Tacitus continues: (Nero) was desirous of children and wholly swayed by the love of his wife. (Annals XVI, 6)
Hence, the empress died in 65 AD in Rome or the villa at Oplontis because of an incident during her pregnancy while expecting her second son from her Princeps.
In the last decades, historians tended to reanalyse the figure of Poppaea Sabina, an intelligent woman, educated and much loved by Nero. They reconsider the imperial pair in a more positive light, and such a line of thought comes from a recently uncovered text.
The Oxyrhynchus Papyri (P.Oxy. LXXVII, 5105), a city in Upper Egypt, illustrates the couple’s story differently.
The papyri contain a hexametric poem in Greek, known as the Apotheosis of Poppaea, which celebrates the empress who, after her death, climbs to the skies, deified, as a new Aphrodite. The text, written shortly after the passing of the empress, around 65-66 AD, even if the daring is still a matter of discussion among scholars, was published (editio princeps) in London in 2011 by the Swiss papyrologist Paul Schubert and its content allows us to shed light on the marriage between Nero and Poppaea and the love they shared.
The short poem describes the rise to the heavens of the empress, who flies among the planets of Mercury, Jupiter and Saturn. Her triumphant arrival is among the stars, and yet her eyes are in search of her husband in the darkness.
The Apotheosis represents a different testimony from the anti-Neronian vision of ancient historians (filo-senators and Christians).
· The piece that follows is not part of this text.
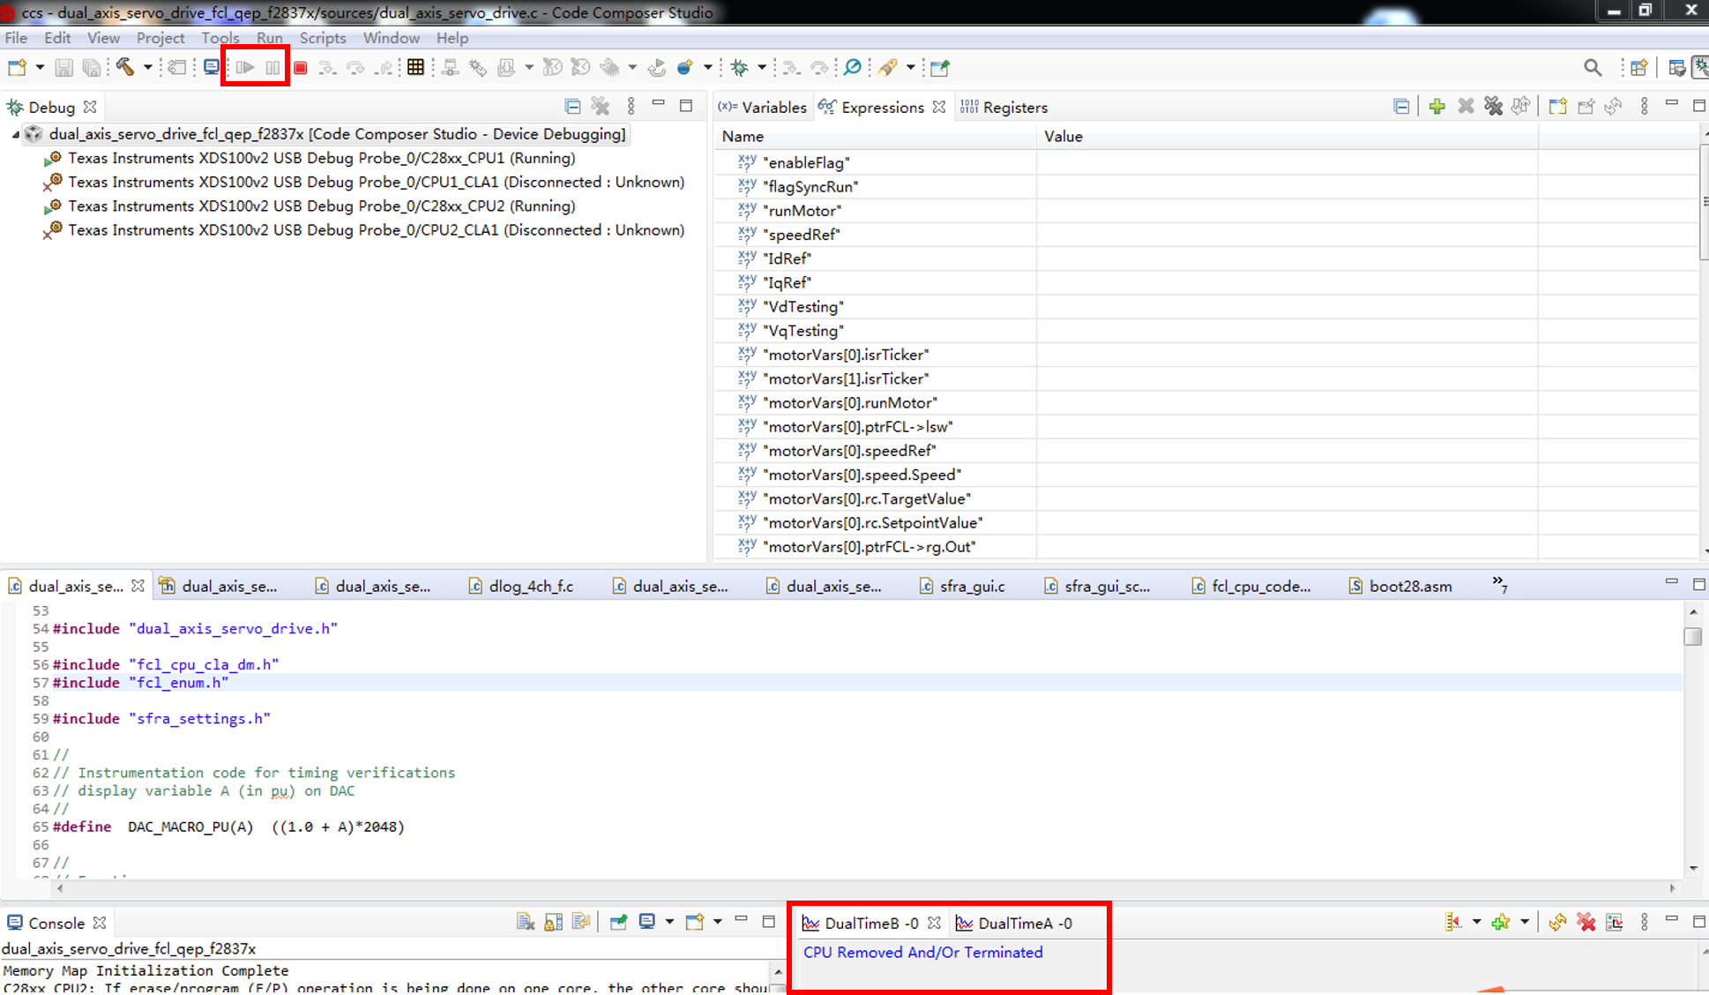1709x995 pixels.
Task: Remove all expressions with double-X icon
Action: click(x=1493, y=107)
It is a work of a poet close to the Julius-Claudia family, maybe the famous intellectual from Alexandria of Egypt, Leonidas of Alexandria (see: L.Capponi, Il ritorno della Fenice, Pisa 2017).
In my opinion, one could even venture the attribution of the poem to the pen of Nero himself, who had a remarkable artistic vein and was an excellent connoisseur of the Greek language and culture as a decent poet (Suetonius, Nero, 52).
The subject deserves further study, but since time and space are tyrants, we will limit ourselves in conclusion to underlining how the attractive and young Poppaea Sabina, despite really loathed, died in childbirth, perhaps in her domus of Oplontis, between the frescoed walls with baskets of fruit and sweet delicacies, mourned by his affectionate husband, the Princeps Nero.